” Dans les sociétés démocratiques, l’imagination des hommes se resserre quand ils songent à eux-mêmes; elle s’étend indéfiniment quand ils pensent à l’État. Il arrive de là que les mêmes hommes qui vivent petitement dans d’étroites demeures visent souvent au gigantesque dès qu’il s’agit des monuments publics. ” Tocqueville, de la Démocratie en Amérique, t.II, chap 12.
Voici une synthèse de la récente audition de Jean Picq concernant le Rapport de la Cour des Comptes sur la dérive budgétaire de la politique muséale française. Celle-ci démontre que l’autonomie des établissements culturels s’est paradoxalement accompagnée d’une diminution de la part de leurs ressources propres : ainsi, le développement du mécénat et l’augmentation des tarifs d’entrée s’est accompagnée de dépenses encore supérieures, et donc par une contribution toujours plus importante de l’Etat à la fois en valeur absolue et en valeur relative. Cette réalité budgétaire est d’autant plus préoccupante que la diversité des publics des musées ne cesse de se réduire : l’accroissement de l’offre culturelle (expositions, publications, etc) bénéficie à un public d’amateurs multi-consommateurs, la part générale de la population ne venant jamais au musée s’accroissant parallèlement à l’augmentation globale des entrées.
Cette analyse montre les graves contradictions auxquelles s’exposent les établissements culturels publics. D’un côté, ils sont poussés à considérer le patrimoine public dont ils ont la charge comme un “fond de commerce” à valoriser économiquement, et donc à se comporter comme des entités privées à but lucratif ; de l’autre, ils bénéficient de l’appui budgétaire croissant d’un Etat qui se soucie surtout de mener une “politique industrielle de la culture” via un soutien concentré sur ses “champions nationaux”, ce qui conduit à limiter la concurrence, l’innovation et la diversité de l’offre culturelle. L’exception culturelle, justifiée par des objectifs de démocratisation ou de diversité culturelle, scie donc la branche sur laquelle elle est assise : elle devient l’instrument d’une politique industrielle colbertiste.
Une telle politique centrée sur des champions, comme le rappelle Tocqueville, peut donner l’illusion de la force et de la puissance, et présente certainement un caractère flatteur pour les acteurs publics qui jouent au mécano industriel. Son inconvénient est qu’il sape le développement de petites et moyennes structures innovantes, plus occupées à devenir les prestataires des grands établissements plutôt qu’à porter une analyse originale sur les besoins du public et les enjeux culturels. Faute d’avoir développé un tissu d’associations et d’entreprises complémentaires des acteurs publics, la France offre donc un boulevard aux pays qui ayant soumis leurs institutions culturelles à un régime plus frugal, ont été à l’initiative de grands acteurs transversaux de la culture comme la fondation Wikipédia ou les entreprises Apple et Google.

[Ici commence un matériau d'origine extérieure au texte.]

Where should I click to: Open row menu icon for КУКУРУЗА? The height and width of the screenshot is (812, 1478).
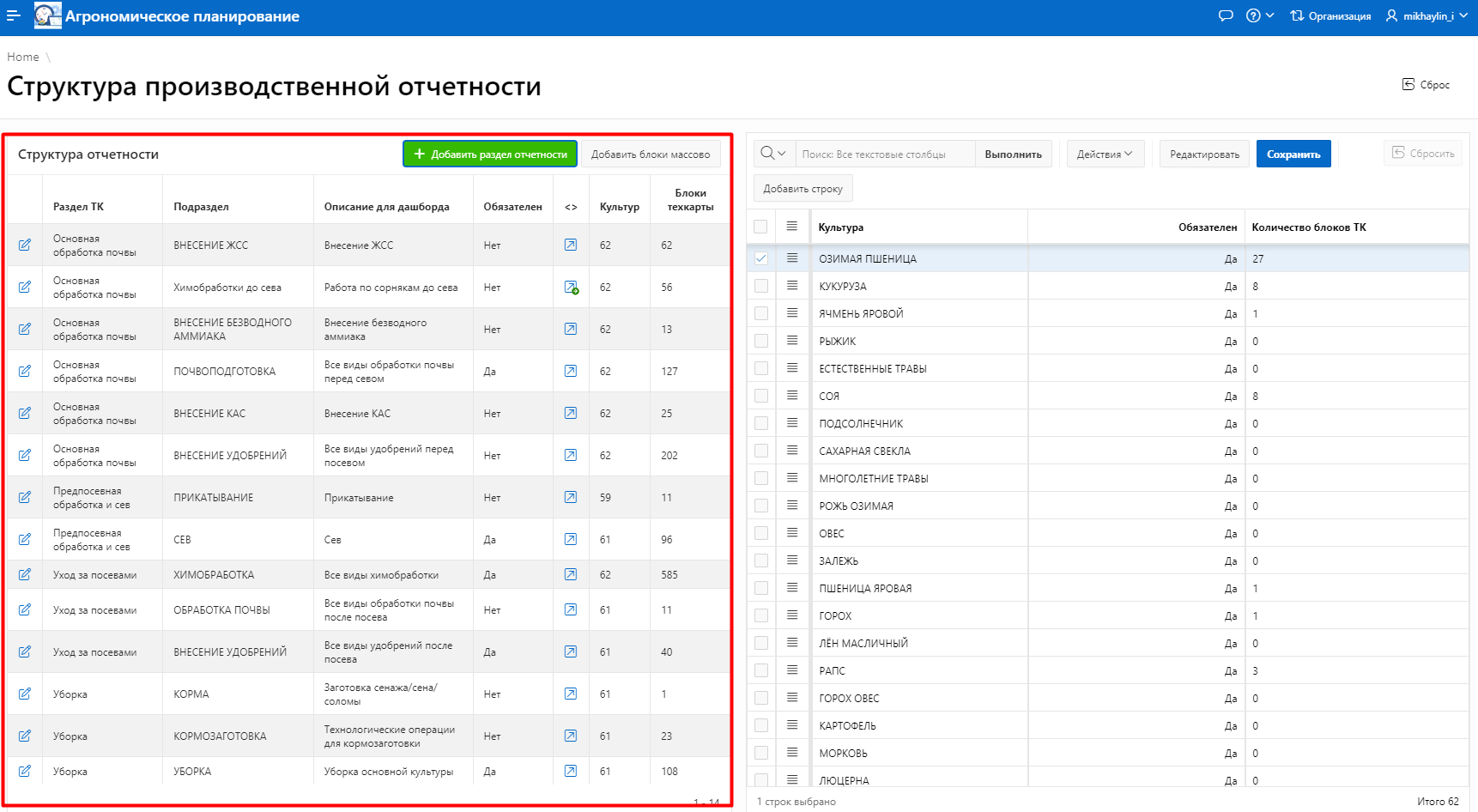pos(792,286)
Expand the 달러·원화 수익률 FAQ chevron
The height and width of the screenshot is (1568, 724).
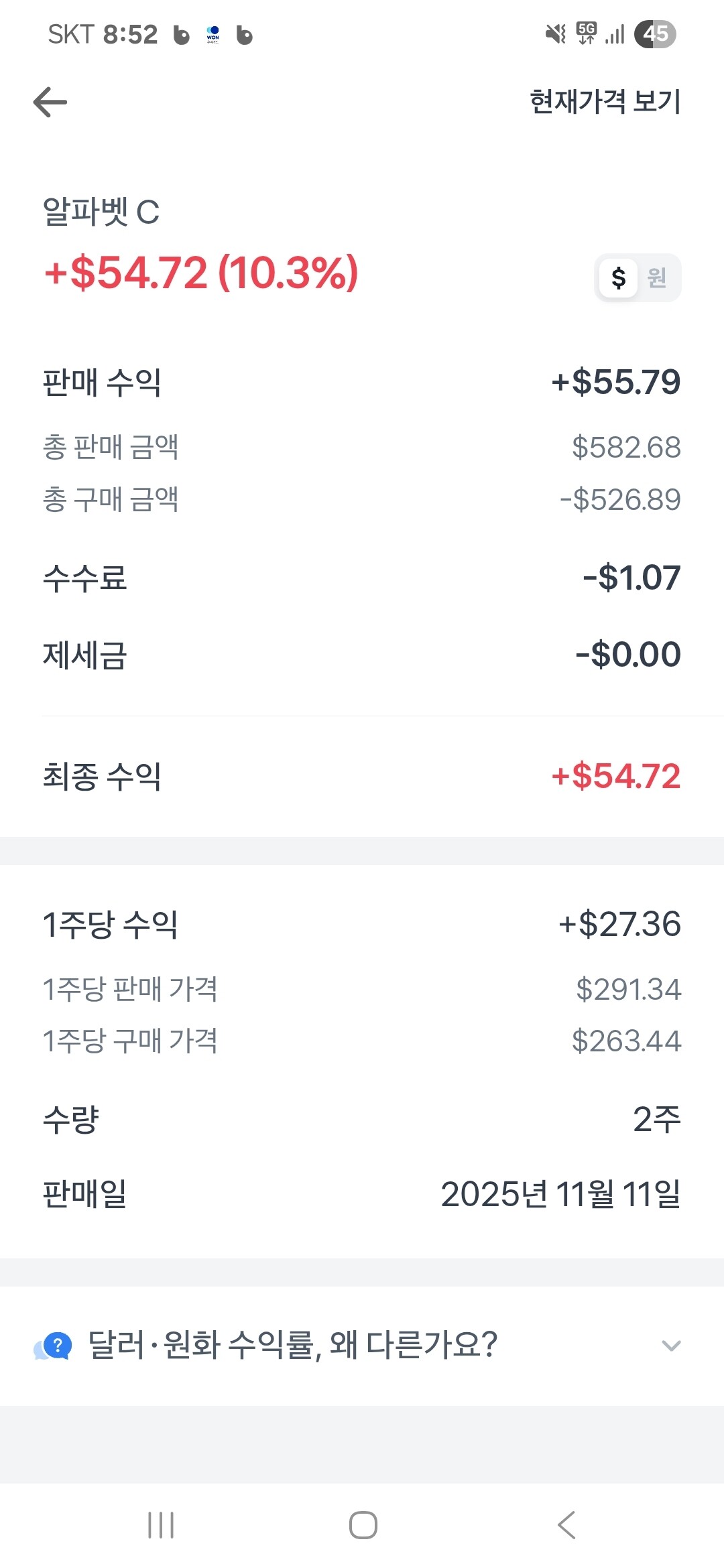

Comme le souligne la Cour, la concentration des fonds publics vers les musées nationaux n’est pas soutenable : avec la diminution de ces subsides, les établissements seront probablement incités à se recentrer sur leurs missions fondamentales (la gestion des collections), à tenter d’établir des barrières à l’entrée concernant l’exploitation des images des oeuvres qu’elles détiennent (pour en augmenter la valeur), et à déléguer une part croissante de leur valeur aux entreprises internationales qui auront elles les reins assez solides pour exploiter leurs contenus.
Les points-clés de l’audition de Jean Pick (compte-rendu fidèle)
L’intérêt du travail de la Cour des Comptes, selon Jean Pick, est que son point de vue ne porte pas sur la politique de tel ou tel musée, mais sur « la politique publique des musées nationaux » : il s’agit d’en chiffrer le coût et d’en apprécier les résultats au vu des objectifs fixés notamment dans les lois de finances successives.
Deux aspects sont donc plus particulièrement évoqués :
- la dimension financière (dynamique des dépenses)
- et la dimension plus générale et culturelle qui touche la politique publique, son efficacité, son efficience.
- Sur le sujet de la dimension financière, la Cour dresse trois constats : une dynamique budgétaire exceptionnelle, pour partie insoutenable et pour partie cachée par le mécénat
- “Exceptionnelle”. Entre 2000 et 2010, les dépenses budgétaires consacrées aux musées nationaux et à la politique muséale sont passées de 334 M€ à 528M€ (+58% en euros courants ; +34% en euros constants) et ont donc progressé 2x fois plus vite que le ministère et 3x fois plus que le budget de l’Etat. Peu de services publics peuvent se targuer d’un tel effort.
D’autant plus frappant que les recettes propres des musées ont augmenté, en particulier à cause de l’augmentation des tarifs de base : le taux de subvention s’échelonne entre 55% et 80%. - “Plus soutenable”. Les dépenses intègrent les crédits d’investissement. Les grands projets se succèdent et se renouvèlent : le Louvre n’a pas encore achevé le pavillon des arts d’Islam qu’il envisage une intervention sur les chrétientés d’Orient. 2010-2020, risque d’emballement : sur les dix dernières années, 500 millions d’euros de chantiers et pour les dix prochaines années 1milliards d’euros ! Dotation Abou Dabi : seulement 400 millions d’euros en capital. De plus, le mécénat s’est contracté au cours des deux dernières années. Risque d’impasse budgétaire car ces équipements auront un coût de fonctionnement : 50 emplois supplémentaires pour le musée Picasso et 40 pour le Louvre. Difficilement compatible avec les objectifs de maîtrise budgétaire. Les coûts sont en train de déraper.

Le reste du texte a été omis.